Table II shows the location and free energy of the minima of the basins as identified in a typical sequence of GAMUS simulations. Four basins were identified after 10 simulations (1 ns), and 8 after 40 simulations (4 ns). The identified basins are the basins with the lowest free energy, and the location of the basins closely corresponds to those identified by the replica exchange simulations. Since the replica exchange simulations used a grid spacing of 10°, basins overlap perfectly for distances less than . Although the GAMUS simulations correctly identified the location of the lowest free energy basins, the relative free energies of the basins generally differed from those of the replica exchange simulations. For the lowest basins ((C7eq,αR), (αR,C7eq), and (αR,αR)) these deviations were less than 1 kcal/mol after 40 simulations; for the highest basins ((C7eq,C7ax) and (αL,C7eq)) the deviations were several kcal/mol after 40 simulations. In addition, GAMUS yields 2 artificial minima after 40 simulations due to the extrapolation in the fitting procedure (Table II).

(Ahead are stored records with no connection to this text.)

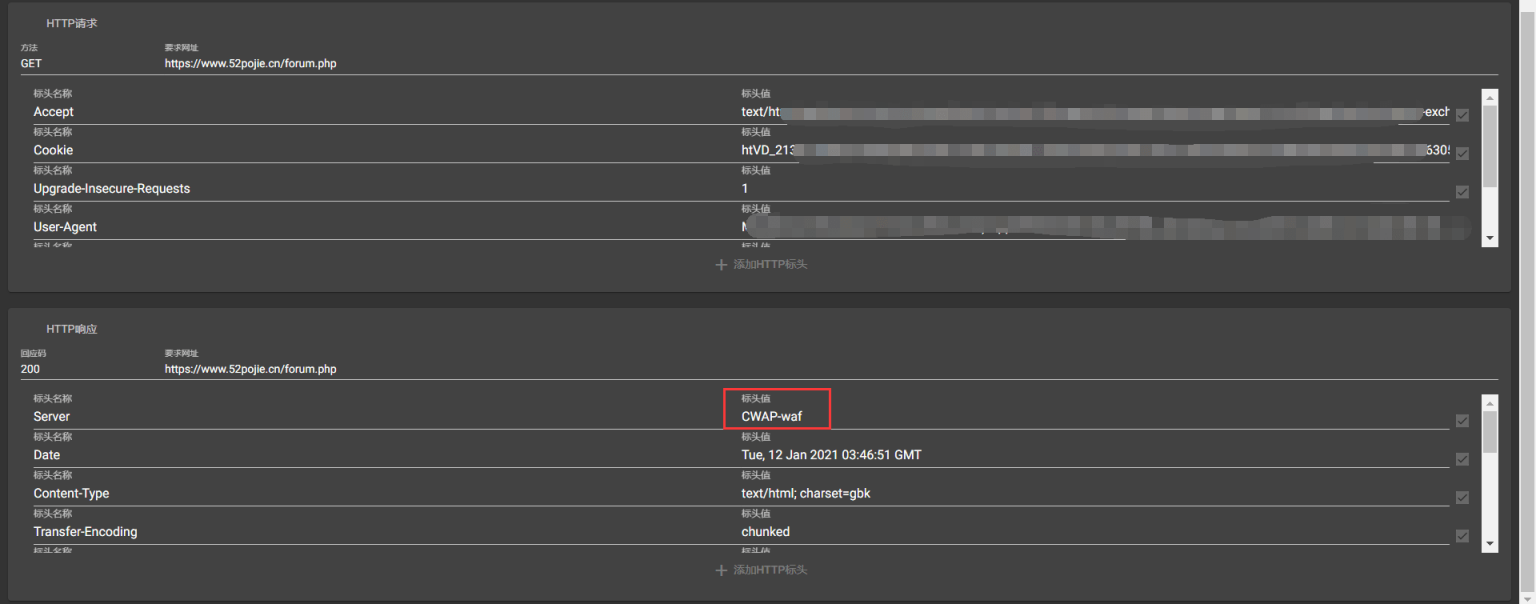This screenshot has width=1536, height=604.
Task: Toggle the Accept header checkbox
Action: pyautogui.click(x=1462, y=116)
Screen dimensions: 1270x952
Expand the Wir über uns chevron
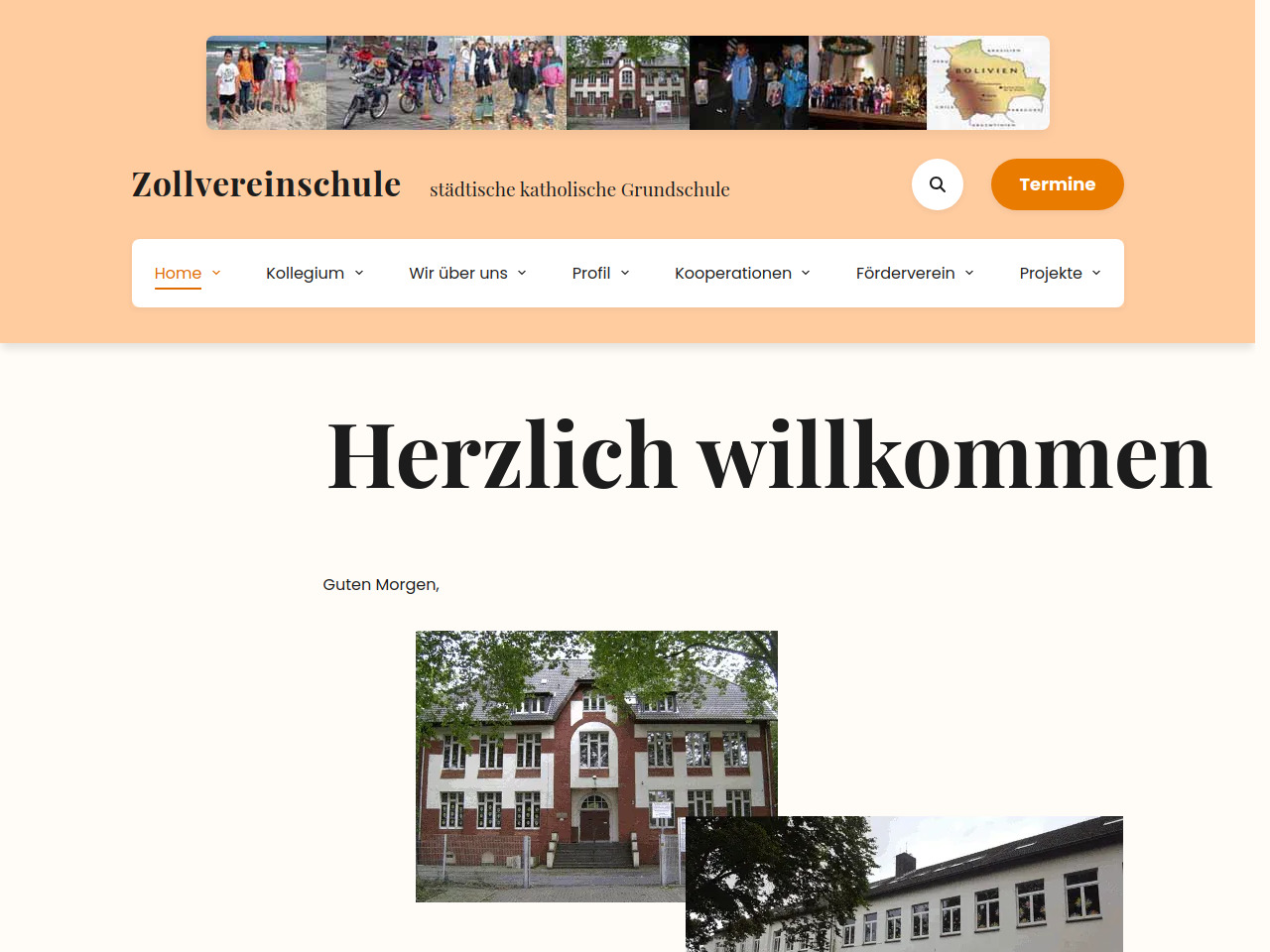click(x=522, y=273)
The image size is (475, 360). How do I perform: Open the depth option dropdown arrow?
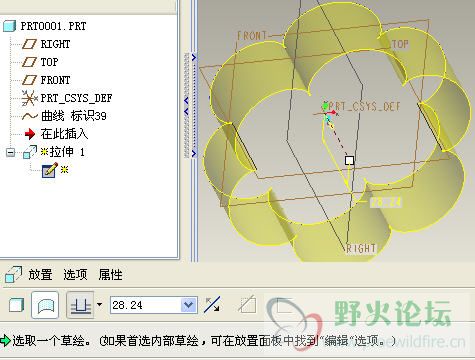99,304
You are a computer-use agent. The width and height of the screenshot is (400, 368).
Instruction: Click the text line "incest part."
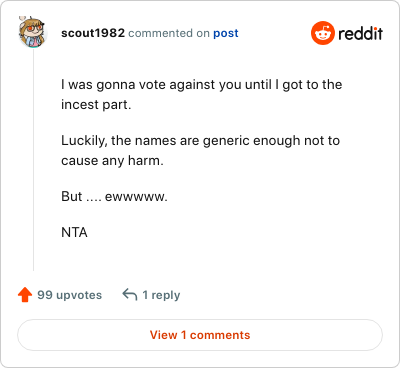tap(96, 105)
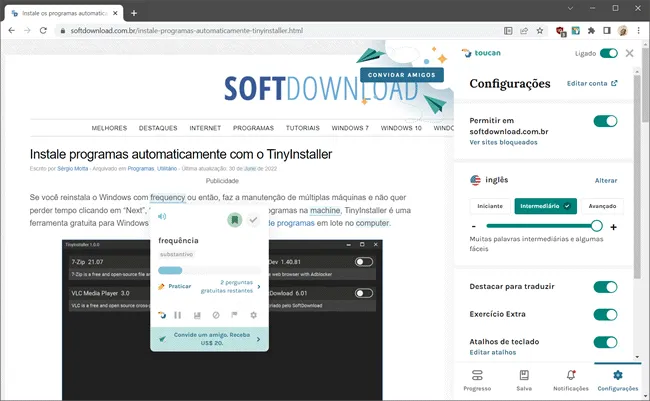Open the Notificações tab

[571, 380]
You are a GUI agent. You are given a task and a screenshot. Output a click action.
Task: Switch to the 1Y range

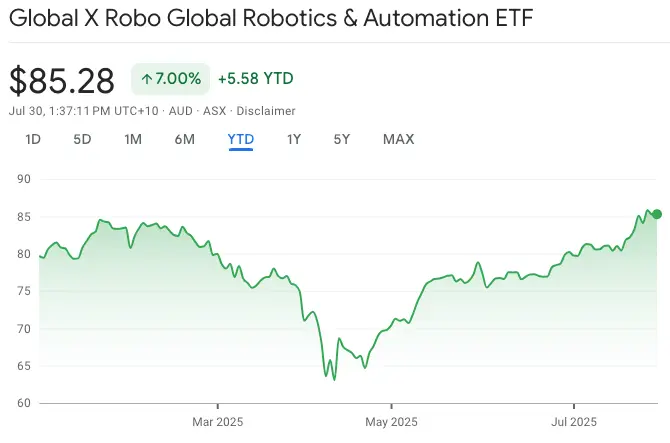(293, 139)
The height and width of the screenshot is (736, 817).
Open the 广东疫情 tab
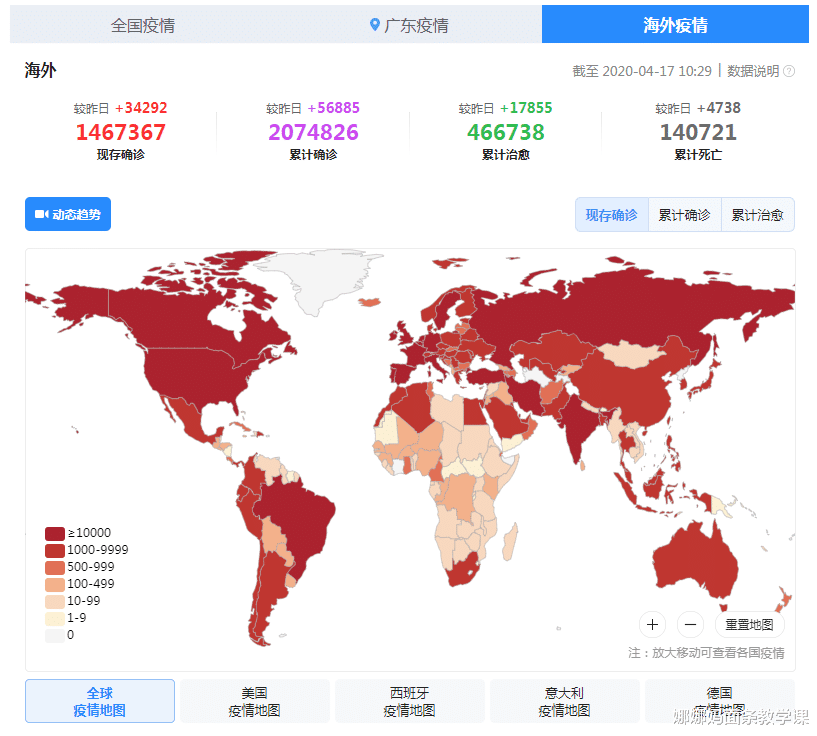pos(409,25)
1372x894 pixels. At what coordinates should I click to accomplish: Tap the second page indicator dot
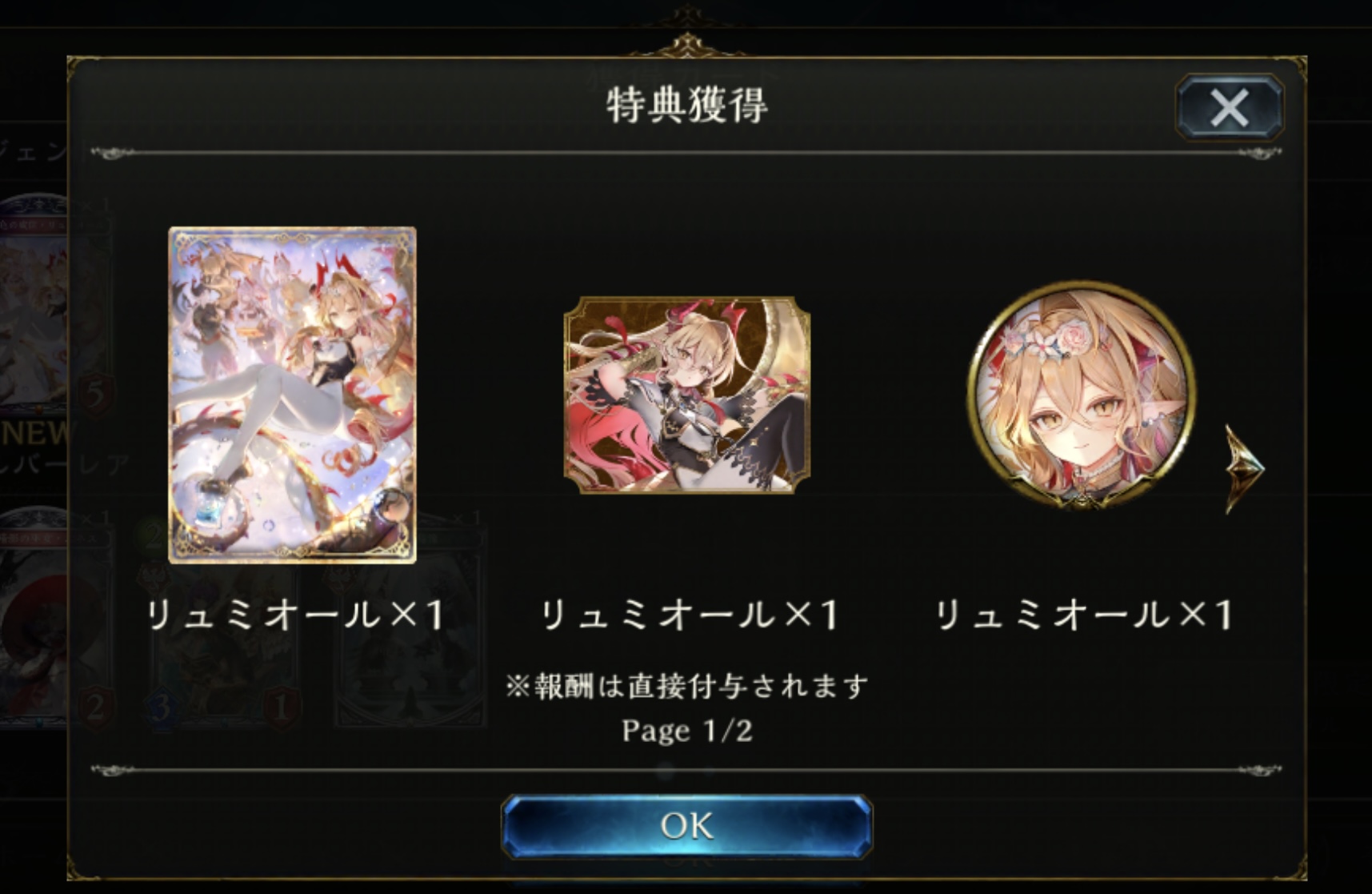click(x=709, y=772)
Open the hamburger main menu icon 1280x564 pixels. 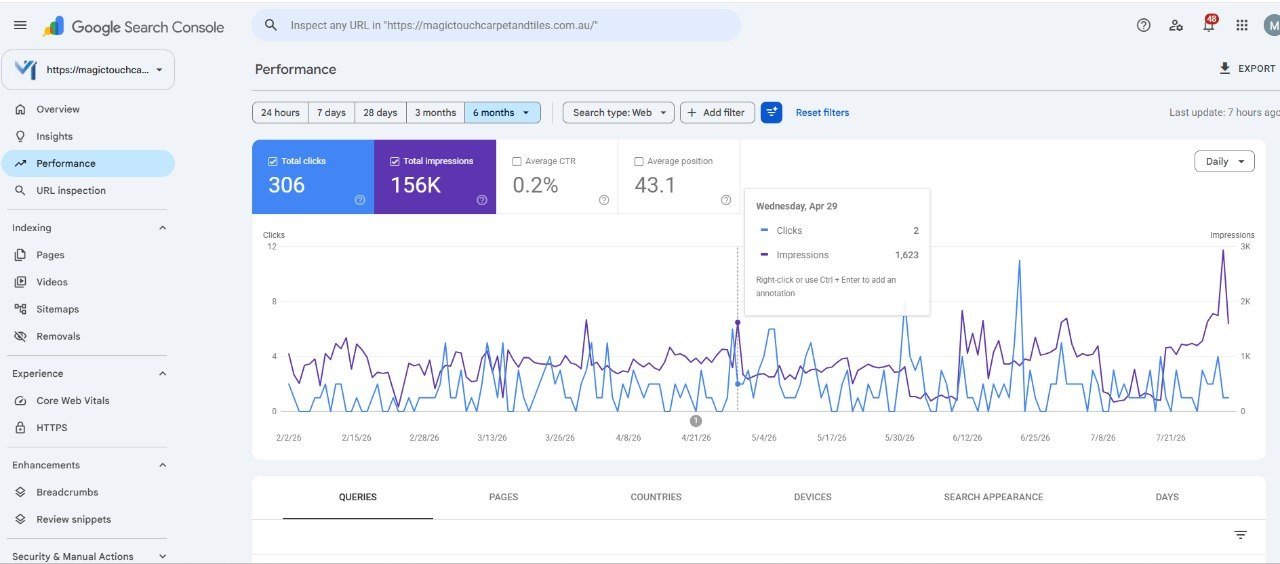(20, 26)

Since the GAMUS simulations depend on random numbers (in the Langevin dynamics and in the fitting procedure), different basins are found in different runs. We performed two additional sets of 40 GAMUS simulations starting in the (C7eq, C7eq) configuration but with different random seeds. The first additional set of simulations identified 11 basins to within 19 degrees on average from the basins identified by replica exchange: the 9 basins identified after iteration 40 in Table II, plus the minima (αR, C7ax) and (C7ax, C7ax); in addition, it identified 4 artificial minima. The second additional set of simulations identified 11 basins to within 23 degrees on average from the basins found by replica exchange: the 9 basins identified after iteration 40 in Table II, plus the minima (αR, C7ax) and (h, C7eq); in addition, it identified 1 artificial minimum. Of all possible pairings of the 7 artificial minima found in the 3 sets of 40 GAMUS simulations, in only one instance is the distance between the two elements of a pair less than 60 degrees.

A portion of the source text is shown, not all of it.